++++ RECORDS FOR PROCESSING ++++

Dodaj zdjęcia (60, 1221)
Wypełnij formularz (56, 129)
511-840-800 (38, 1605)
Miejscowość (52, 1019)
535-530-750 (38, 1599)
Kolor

++++

> GOAL OF THE EXERCISE
Restate the records above verbatim, omitting no line.

> EXERCISE ANSWER
Dodaj zdjęcia (60, 1221)
Wypełnij formularz (56, 129)
511-840-800 (38, 1605)
Miejscowość (52, 1019)
535-530-750 (38, 1599)
Kolor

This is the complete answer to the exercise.